EXERCISE PROMPT: Give back all the records below, unaltered.
---------- LISTED ENTRIES ----------
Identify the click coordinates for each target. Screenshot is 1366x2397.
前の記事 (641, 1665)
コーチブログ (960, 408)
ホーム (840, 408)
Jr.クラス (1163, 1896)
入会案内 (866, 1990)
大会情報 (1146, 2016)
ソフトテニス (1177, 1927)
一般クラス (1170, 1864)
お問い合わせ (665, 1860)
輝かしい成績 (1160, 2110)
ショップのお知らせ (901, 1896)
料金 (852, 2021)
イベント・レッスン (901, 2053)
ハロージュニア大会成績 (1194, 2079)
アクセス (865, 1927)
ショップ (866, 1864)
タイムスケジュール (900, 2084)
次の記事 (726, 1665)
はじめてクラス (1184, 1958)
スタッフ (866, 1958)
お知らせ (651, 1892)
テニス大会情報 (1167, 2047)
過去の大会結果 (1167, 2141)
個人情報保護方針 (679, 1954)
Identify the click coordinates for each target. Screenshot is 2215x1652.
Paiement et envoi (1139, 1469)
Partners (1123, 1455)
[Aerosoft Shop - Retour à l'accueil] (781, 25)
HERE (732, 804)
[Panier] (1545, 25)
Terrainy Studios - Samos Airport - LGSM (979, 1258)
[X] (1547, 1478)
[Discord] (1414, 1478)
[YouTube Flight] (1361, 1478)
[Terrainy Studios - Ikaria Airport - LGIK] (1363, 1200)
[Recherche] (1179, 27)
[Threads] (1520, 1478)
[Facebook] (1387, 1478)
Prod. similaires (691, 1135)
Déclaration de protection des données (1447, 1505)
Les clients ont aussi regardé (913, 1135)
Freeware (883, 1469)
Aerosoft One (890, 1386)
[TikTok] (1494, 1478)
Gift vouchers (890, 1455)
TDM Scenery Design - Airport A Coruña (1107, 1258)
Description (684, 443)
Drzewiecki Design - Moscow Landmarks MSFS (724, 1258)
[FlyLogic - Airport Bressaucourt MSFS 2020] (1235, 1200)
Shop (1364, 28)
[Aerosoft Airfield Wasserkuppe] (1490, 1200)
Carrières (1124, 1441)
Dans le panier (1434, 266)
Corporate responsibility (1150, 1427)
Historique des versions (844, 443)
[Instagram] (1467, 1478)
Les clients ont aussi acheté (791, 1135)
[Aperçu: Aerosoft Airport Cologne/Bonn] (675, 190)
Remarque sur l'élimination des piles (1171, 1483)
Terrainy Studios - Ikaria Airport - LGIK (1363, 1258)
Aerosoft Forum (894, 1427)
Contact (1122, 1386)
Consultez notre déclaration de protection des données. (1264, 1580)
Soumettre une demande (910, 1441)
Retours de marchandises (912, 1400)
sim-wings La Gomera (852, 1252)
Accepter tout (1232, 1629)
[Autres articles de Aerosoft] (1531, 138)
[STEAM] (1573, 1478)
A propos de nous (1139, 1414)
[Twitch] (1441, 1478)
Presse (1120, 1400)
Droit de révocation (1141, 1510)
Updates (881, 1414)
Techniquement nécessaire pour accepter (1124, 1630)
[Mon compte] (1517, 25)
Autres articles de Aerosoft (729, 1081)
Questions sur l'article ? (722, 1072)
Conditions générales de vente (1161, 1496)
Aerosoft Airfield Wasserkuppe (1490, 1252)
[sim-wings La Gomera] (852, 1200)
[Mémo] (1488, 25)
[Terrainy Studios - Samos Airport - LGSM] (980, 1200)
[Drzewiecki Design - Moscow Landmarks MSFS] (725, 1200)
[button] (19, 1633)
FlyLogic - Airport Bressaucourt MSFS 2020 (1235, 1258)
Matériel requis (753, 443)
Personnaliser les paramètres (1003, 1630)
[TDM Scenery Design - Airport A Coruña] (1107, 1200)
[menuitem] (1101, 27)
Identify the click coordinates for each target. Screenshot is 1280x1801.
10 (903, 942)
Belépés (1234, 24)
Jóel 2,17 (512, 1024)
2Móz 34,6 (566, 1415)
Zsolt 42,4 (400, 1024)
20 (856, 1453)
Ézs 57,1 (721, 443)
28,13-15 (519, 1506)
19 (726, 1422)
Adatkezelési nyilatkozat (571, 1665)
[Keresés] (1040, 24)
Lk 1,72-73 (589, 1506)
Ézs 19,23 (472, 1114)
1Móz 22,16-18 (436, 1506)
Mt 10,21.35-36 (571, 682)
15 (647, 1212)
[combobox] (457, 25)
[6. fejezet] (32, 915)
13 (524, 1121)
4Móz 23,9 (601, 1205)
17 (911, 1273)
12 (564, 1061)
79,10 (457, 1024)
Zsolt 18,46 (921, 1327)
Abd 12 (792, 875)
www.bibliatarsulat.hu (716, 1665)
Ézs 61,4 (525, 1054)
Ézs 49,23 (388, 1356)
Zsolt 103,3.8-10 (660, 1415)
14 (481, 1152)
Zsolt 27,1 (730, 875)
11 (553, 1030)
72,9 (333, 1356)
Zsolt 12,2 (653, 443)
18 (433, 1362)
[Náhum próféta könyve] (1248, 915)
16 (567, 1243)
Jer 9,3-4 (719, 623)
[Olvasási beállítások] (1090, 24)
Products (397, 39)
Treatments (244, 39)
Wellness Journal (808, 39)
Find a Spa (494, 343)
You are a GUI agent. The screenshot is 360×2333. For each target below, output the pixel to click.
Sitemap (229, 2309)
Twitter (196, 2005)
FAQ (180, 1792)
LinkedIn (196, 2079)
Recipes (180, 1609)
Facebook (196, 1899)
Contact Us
----------
WORKED SOLUTION:
Identify the click coordinates for each target. Screenshot is 1366x2397.
前の記事 (641, 1665)
コーチブログ (960, 408)
ホーム (840, 408)
Jr.クラス (1163, 1896)
入会案内 (866, 1990)
大会情報 (1146, 2016)
ソフトテニス (1177, 1927)
一般クラス (1170, 1864)
お問い合わせ (665, 1860)
輝かしい成績 (1160, 2110)
ショップのお知らせ (901, 1896)
料金 (852, 2021)
イベント・レッスン (901, 2053)
ハロージュニア大会成績 (1194, 2079)
アクセス (865, 1927)
ショップ (866, 1864)
タイムスケジュール (900, 2084)
次の記事 (726, 1665)
はじめてクラス (1184, 1958)
スタッフ (866, 1958)
お知らせ (651, 1892)
テニス大会情報 (1167, 2047)
過去の大会結果 (1167, 2141)
個人情報保護方針 (679, 1954)
Identify the click coordinates for each target. Screenshot is 2215x1652.
Paiement et envoi (1139, 1469)
Partners (1123, 1455)
[Aerosoft Shop - Retour à l'accueil] (781, 25)
HERE (732, 804)
[Panier] (1545, 25)
Terrainy Studios - Samos Airport - LGSM (979, 1258)
[X] (1547, 1478)
[Discord] (1414, 1478)
[YouTube Flight] (1361, 1478)
[Terrainy Studios - Ikaria Airport - LGIK] (1363, 1200)
[Recherche] (1179, 27)
[Threads] (1520, 1478)
[Facebook] (1387, 1478)
Prod. similaires (691, 1135)
Déclaration de protection des données (1447, 1505)
Les clients ont aussi regardé (913, 1135)
Freeware (883, 1469)
Aerosoft One (890, 1386)
[TikTok] (1494, 1478)
Gift vouchers (890, 1455)
TDM Scenery Design - Airport A Coruña (1107, 1258)
Description (684, 443)
Drzewiecki Design - Moscow Landmarks MSFS (724, 1258)
[FlyLogic - Airport Bressaucourt MSFS 2020] (1235, 1200)
Shop (1364, 28)
[Aerosoft Airfield Wasserkuppe] (1490, 1200)
Carrières (1124, 1441)
Dans le panier (1434, 266)
Corporate responsibility (1150, 1427)
Historique des versions (844, 443)
[Instagram] (1467, 1478)
Les clients ont aussi acheté (791, 1135)
[Aperçu: Aerosoft Airport Cologne/Bonn] (675, 190)
Remarque sur l'élimination des piles (1171, 1483)
Terrainy Studios - Ikaria Airport - LGIK (1363, 1258)
Aerosoft Forum (894, 1427)
Contact (1122, 1386)
Consultez notre déclaration de protection des données. (1264, 1580)
Soumettre une demande (910, 1441)
Retours de marchandises (912, 1400)
sim-wings La Gomera (852, 1252)
Accepter tout (1232, 1629)
[Autres articles de Aerosoft] (1531, 138)
[STEAM] (1573, 1478)
A propos de nous (1139, 1414)
[Twitch] (1441, 1478)
Presse (1120, 1400)
Droit de révocation (1141, 1510)
Updates (881, 1414)
Techniquement nécessaire pour accepter (1124, 1630)
[Mon compte] (1517, 25)
Autres articles de Aerosoft (729, 1081)
Questions sur l'article ? (722, 1072)
Conditions générales de vente (1161, 1496)
Aerosoft Airfield Wasserkuppe (1490, 1252)
[sim-wings La Gomera] (852, 1200)
[Mémo] (1488, 25)
[Terrainy Studios - Samos Airport - LGSM] (980, 1200)
[Drzewiecki Design - Moscow Landmarks MSFS] (725, 1200)
[button] (19, 1633)
FlyLogic - Airport Bressaucourt MSFS 2020 (1235, 1258)
Matériel requis (753, 443)
Personnaliser les paramètres (1003, 1630)
[TDM Scenery Design - Airport A Coruña] (1107, 1200)
[menuitem] (1101, 27)
Identify the click coordinates for each target. Screenshot is 1280x1801.
10 (903, 942)
Belépés (1234, 24)
Jóel 2,17 (512, 1024)
2Móz 34,6 (566, 1415)
Zsolt 42,4 (400, 1024)
20 (856, 1453)
Ézs 57,1 (721, 443)
28,13-15 (519, 1506)
19 (726, 1422)
Adatkezelési nyilatkozat (571, 1665)
[Keresés] (1040, 24)
Lk 1,72-73 (589, 1506)
Ézs 19,23 (472, 1114)
1Móz 22,16-18 (436, 1506)
Mt 10,21.35-36 (571, 682)
15 (647, 1212)
[combobox] (457, 25)
[6. fejezet] (32, 915)
13 (524, 1121)
4Móz 23,9 (601, 1205)
17 (911, 1273)
12 (564, 1061)
79,10 (457, 1024)
Zsolt 18,46 (921, 1327)
Abd 12 (792, 875)
www.bibliatarsulat.hu (716, 1665)
Ézs 61,4 (525, 1054)
Ézs 49,23 (388, 1356)
Zsolt 103,3.8-10 (660, 1415)
14 (481, 1152)
Zsolt 27,1 (730, 875)
11 (553, 1030)
72,9 (333, 1356)
Zsolt 12,2 (653, 443)
18 (433, 1362)
[Náhum próféta könyve] (1248, 915)
16 (567, 1243)
Jer 9,3-4 (719, 623)
[Olvasási beállítások] (1090, 24)
Products (397, 39)
Treatments (244, 39)
Wellness Journal (808, 39)
Find a Spa (494, 343)
You are a GUI agent. The screenshot is 360×2333. For each target below, output the pixel to click.
Sitemap (229, 2309)
Twitter (196, 2005)
FAQ (180, 1792)
LinkedIn (196, 2079)
Recipes (180, 1609)
Facebook (196, 1899)
Contact Us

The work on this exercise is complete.